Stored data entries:
== Segment start ==
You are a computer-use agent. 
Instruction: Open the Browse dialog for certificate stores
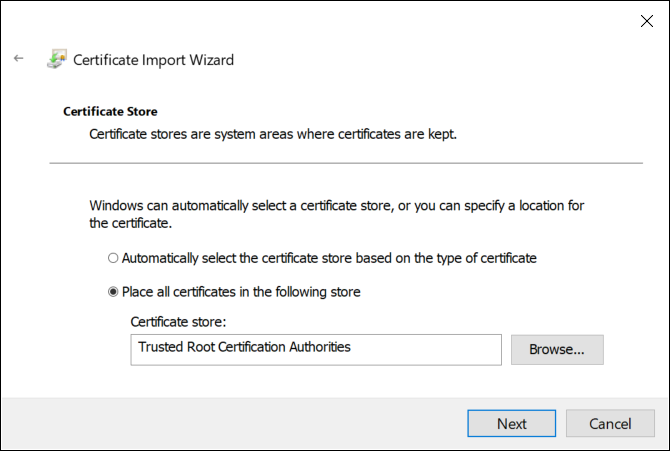click(x=557, y=349)
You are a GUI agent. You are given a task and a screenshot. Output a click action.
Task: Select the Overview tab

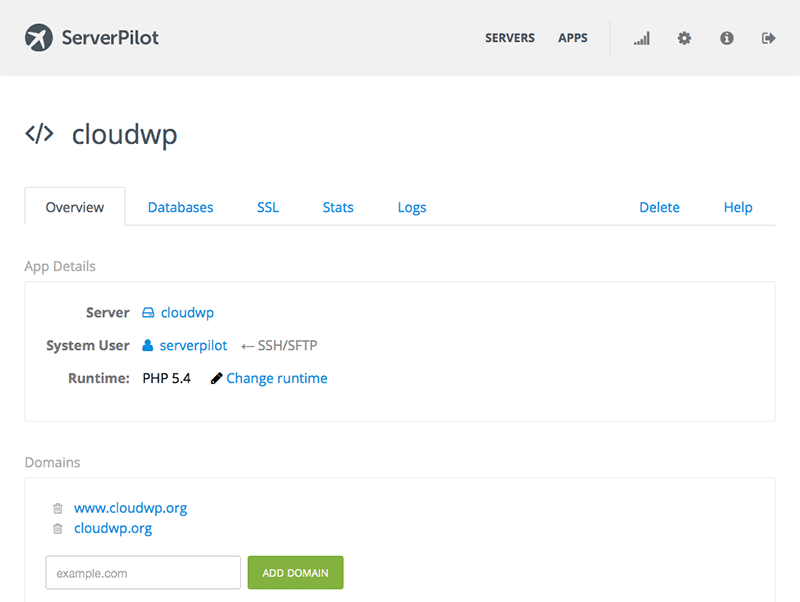(x=75, y=207)
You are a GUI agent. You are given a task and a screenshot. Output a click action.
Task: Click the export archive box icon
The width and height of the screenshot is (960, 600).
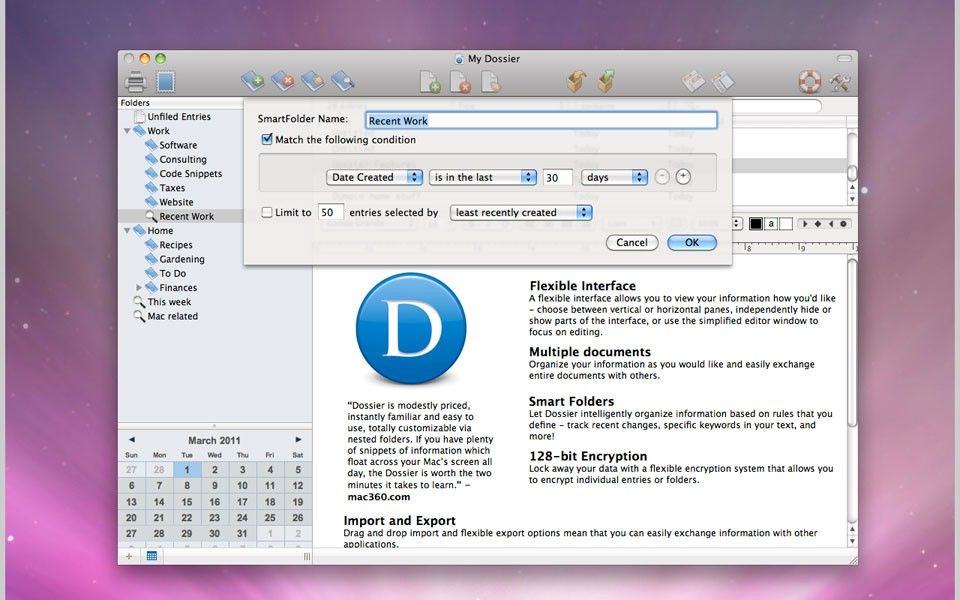pos(605,81)
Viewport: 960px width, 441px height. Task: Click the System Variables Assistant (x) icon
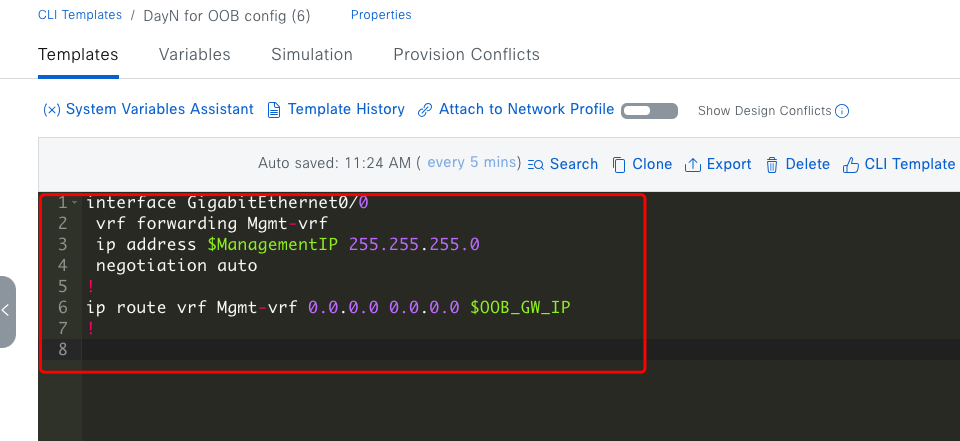pyautogui.click(x=51, y=110)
== Segment end ==
Try it:
All of the data above should be printed again exactly, though none of the pictures belong in the copy.

Answer to this exercise:
You are a computer-use agent. 
Instruction: Open the Browse dialog for certificate stores
click(x=557, y=349)
You are a GUI agent. You are given a task and a screenshot. Output a click action.
Task: Select the Overview tab

(x=75, y=207)
You are a GUI agent. You are given a task and a screenshot. Output a click action.
Task: Click the export archive box icon
The width and height of the screenshot is (960, 600).
pos(605,81)
Viewport: 960px width, 441px height. Task: Click the System Variables Assistant (x) icon
pyautogui.click(x=51, y=110)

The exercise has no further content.